There's been an asinine trend of repurposing inappropriate things as a form of recycling. This includes spending $$$$$$$$$ to convert old buses instead of buying used RVs. RVs are built from the ground up for living, and come pre-built with beds, kitchens, and bathrooms. Similarly, naïve people started living in corrugated shipping containers. They didn't think about the lack of insulation, their odd non-house shape, and the toxic residues left from shipping chemicals and whatnot. They didn't think about the dedicated pre-built modular homes (cousins to mobile homes) that are fare better suited for living than a metal box.
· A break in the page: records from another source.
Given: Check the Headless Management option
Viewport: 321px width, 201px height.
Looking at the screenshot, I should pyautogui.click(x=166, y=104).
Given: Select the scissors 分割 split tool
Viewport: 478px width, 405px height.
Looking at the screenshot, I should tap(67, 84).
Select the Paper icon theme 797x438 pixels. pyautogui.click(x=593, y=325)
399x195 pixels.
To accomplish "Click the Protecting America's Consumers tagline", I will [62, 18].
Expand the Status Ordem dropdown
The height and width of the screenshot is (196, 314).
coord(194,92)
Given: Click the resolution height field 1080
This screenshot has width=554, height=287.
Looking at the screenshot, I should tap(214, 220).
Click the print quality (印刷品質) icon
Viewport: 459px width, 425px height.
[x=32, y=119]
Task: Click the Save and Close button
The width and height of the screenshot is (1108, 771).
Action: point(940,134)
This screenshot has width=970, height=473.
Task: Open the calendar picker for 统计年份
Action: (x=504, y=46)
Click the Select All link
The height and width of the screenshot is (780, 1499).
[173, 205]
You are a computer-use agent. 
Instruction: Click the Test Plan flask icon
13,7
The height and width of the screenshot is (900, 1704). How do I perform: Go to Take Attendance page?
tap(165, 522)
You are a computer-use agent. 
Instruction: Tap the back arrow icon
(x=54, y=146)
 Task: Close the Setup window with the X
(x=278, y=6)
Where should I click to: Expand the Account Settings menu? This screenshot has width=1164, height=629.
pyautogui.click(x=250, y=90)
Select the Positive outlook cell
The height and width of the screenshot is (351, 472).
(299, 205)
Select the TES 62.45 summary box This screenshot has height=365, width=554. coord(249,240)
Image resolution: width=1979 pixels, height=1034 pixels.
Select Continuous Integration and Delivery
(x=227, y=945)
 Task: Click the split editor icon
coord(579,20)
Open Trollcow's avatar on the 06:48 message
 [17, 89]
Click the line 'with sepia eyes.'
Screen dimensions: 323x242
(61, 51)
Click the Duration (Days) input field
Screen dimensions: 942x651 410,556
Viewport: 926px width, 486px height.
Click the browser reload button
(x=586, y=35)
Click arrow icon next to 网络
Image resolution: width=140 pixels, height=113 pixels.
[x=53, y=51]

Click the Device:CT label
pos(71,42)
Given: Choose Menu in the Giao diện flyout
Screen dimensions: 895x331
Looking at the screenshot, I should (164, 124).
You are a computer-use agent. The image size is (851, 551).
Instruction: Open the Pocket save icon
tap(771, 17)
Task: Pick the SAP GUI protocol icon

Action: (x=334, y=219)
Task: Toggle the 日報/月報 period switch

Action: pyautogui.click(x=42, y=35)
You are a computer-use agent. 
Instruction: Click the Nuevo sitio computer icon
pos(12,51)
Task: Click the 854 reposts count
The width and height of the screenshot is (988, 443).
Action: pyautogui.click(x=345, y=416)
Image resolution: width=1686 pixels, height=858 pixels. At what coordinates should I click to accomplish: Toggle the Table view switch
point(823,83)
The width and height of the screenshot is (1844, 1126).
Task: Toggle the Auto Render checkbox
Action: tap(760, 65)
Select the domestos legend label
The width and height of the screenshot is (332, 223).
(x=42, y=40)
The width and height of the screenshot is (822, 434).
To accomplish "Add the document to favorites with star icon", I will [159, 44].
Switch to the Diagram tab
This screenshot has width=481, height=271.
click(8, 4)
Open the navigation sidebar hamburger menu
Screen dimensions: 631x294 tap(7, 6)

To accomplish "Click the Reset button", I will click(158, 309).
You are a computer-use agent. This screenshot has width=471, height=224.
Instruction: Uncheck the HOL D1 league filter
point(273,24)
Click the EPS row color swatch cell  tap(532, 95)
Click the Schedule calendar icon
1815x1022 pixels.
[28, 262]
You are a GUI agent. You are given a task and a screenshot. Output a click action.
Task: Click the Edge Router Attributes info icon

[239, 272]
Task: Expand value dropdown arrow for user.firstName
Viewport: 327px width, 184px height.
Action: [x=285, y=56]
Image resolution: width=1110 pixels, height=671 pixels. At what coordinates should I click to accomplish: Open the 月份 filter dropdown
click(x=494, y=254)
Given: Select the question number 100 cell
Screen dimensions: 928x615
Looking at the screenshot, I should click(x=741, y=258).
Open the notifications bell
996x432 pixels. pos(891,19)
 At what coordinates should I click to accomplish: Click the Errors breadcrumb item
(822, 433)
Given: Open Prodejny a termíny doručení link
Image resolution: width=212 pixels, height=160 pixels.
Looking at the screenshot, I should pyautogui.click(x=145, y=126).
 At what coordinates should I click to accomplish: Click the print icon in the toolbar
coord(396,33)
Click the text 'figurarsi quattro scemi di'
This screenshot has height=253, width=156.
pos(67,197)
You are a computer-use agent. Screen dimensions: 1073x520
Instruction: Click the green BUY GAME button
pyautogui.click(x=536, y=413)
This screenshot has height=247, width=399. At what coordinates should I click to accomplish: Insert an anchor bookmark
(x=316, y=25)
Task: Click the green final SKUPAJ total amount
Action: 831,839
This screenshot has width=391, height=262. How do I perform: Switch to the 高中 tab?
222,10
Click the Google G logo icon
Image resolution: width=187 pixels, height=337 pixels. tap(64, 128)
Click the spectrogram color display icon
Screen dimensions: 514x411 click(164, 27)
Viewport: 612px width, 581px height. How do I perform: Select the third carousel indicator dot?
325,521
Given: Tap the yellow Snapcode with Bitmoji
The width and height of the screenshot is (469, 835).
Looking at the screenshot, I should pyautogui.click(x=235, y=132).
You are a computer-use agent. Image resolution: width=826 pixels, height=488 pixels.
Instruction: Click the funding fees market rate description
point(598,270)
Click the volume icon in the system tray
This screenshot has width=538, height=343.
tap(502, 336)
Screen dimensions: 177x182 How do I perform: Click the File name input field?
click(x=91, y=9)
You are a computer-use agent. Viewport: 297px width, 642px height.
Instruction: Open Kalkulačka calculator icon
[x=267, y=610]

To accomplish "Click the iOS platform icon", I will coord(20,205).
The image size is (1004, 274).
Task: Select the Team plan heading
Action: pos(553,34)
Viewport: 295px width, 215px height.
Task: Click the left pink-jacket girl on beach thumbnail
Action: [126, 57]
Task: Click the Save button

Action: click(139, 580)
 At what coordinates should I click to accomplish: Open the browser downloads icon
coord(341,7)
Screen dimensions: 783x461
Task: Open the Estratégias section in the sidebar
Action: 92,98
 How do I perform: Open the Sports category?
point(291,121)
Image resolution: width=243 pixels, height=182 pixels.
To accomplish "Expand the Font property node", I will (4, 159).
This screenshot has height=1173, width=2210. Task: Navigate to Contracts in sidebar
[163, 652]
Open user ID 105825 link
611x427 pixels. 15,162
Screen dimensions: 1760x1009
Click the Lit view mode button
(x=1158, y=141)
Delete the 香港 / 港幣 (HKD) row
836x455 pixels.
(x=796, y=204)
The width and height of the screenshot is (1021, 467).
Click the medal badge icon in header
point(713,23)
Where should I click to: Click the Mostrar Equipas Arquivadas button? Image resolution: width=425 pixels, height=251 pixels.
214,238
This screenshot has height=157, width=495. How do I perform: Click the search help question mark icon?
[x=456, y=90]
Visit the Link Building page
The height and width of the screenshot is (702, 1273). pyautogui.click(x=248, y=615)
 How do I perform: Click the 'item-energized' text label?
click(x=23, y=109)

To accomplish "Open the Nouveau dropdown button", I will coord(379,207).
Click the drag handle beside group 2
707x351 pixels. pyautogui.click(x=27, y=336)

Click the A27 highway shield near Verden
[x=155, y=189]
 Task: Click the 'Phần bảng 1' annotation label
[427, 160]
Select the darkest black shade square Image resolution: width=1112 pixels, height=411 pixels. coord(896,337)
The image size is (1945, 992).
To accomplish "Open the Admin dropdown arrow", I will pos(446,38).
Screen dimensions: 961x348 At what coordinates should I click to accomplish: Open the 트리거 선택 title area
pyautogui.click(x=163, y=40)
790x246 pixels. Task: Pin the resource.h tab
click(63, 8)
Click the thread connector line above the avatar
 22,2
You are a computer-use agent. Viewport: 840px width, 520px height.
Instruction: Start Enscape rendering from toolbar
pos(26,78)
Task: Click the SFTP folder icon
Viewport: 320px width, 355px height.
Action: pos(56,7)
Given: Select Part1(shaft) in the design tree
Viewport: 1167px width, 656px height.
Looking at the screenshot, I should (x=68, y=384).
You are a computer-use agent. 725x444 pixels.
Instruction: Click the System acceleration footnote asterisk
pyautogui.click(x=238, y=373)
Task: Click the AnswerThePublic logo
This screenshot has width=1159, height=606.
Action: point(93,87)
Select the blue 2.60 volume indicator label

If you want it to look cool...add some decorations or a vinyl wrap to a standard RV or house... A little bit of research goes a long way.

Tim said...


Peak oil is a misnomer. You have peak 10$ a barrel recoverable oil...not a lot of that left, and those with it are making a fortune. Peak 40$ a barrel recoverable oil...still a lot left, including in the US if the Feds will get out of the way. Peak 60$ a barrel recoverable oil...Tons of this crap all over the Arctic and Carribean and Africa. 80$ a barrel recoverable oil....at this price, you can convert coal to oil have enough to last a few centuries. If you want cheap oil, open the spigots in the US. That will force the Saudis and Russia to open their spigots to keep their cash flowing. US production has an outsized influence, because OPEC watches for signs of short supply...and promptly cut their production in increase price even more.